自分の運の悪さに対する苛立ちで、冷静さを欠いていたようだ。
剣を鞘に納め、シールドの巻物を取り出し直ぐ様封を切る。
封を切った巻物が、一瞬だけ輝き消え去った。
これで、ゴブリンメイジの魔法は凌げるだろう。
そう安心したところで、左腕の応急措置をする。
ヒールポーションを取り出して飲むだけだが。
飲んで痛みは無くなったが、今は無理に動かさない方がいいみたいだ。
武器を使った攻撃はしない方がいい。
だが、魔法は問題なく使える様になった。
ゴブリンメイジの方を見ると、二つの赤い輝きがこちらに向かってきているのを確認する。
近付いてくる赤い輝きは、よく見ると小さな火の玉だった。
シールドの巻物の効果を信じ、右腕を突き出してカオス・ボルトの魔法を無音発動で使う。
右手から放たれた虹色の光が、右側のゴブリンメイジに命中。
光とともに消え去った。
こちらに向かっていた二つの小さな火の玉は、半透明のシールドにより衝撃と熱を与えることなく完全に防がれている。
残り一匹。
残ったゴブリンメイジが魔法を詠唱している間に、再度カオス・ボルトを無音発動で使用。

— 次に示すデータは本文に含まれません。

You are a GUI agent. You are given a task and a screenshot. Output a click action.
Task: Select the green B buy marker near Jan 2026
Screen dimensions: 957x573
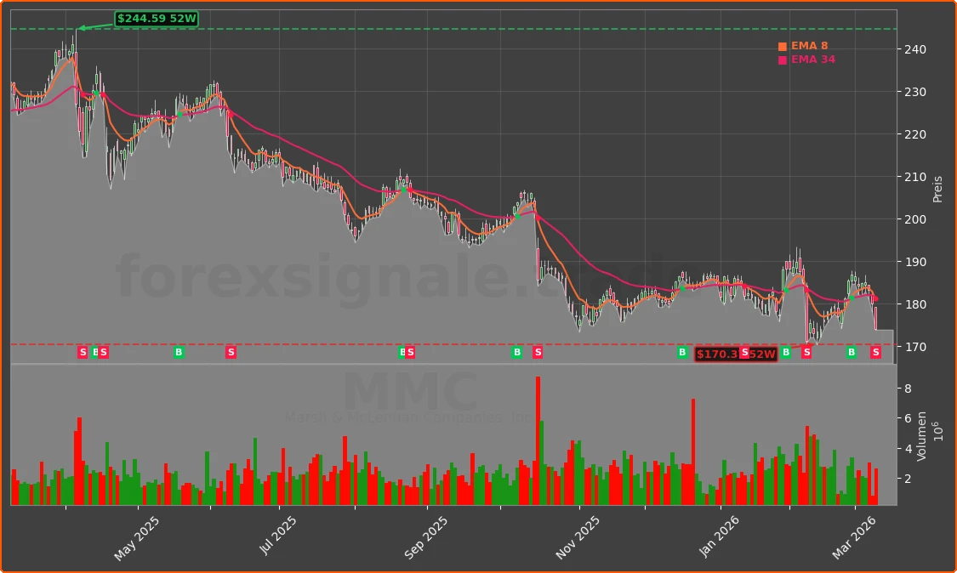pos(786,352)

最後のゴブリンメイジに命中し、虹色の光に包まれて消滅した。
やっと終わった。
今日も、戦闘で反省する点は多い。
少なくとも、冷静さを欠いて戦闘するのは論外だ。
直ぐには、直せないだろう。
取り敢えず、反省は後回しだ。
ゴブリン達が残した魔晶石や、はした金ででも売れる物を拾い集める。
ゴブリンに投擲した三本のダガーも回収して、ホルダーに収納。
装備と戦利品の回収を終え、周りを見回す。
モンスターが存在しないことを確認し、ダンジョンの入口を目指し歩き始める。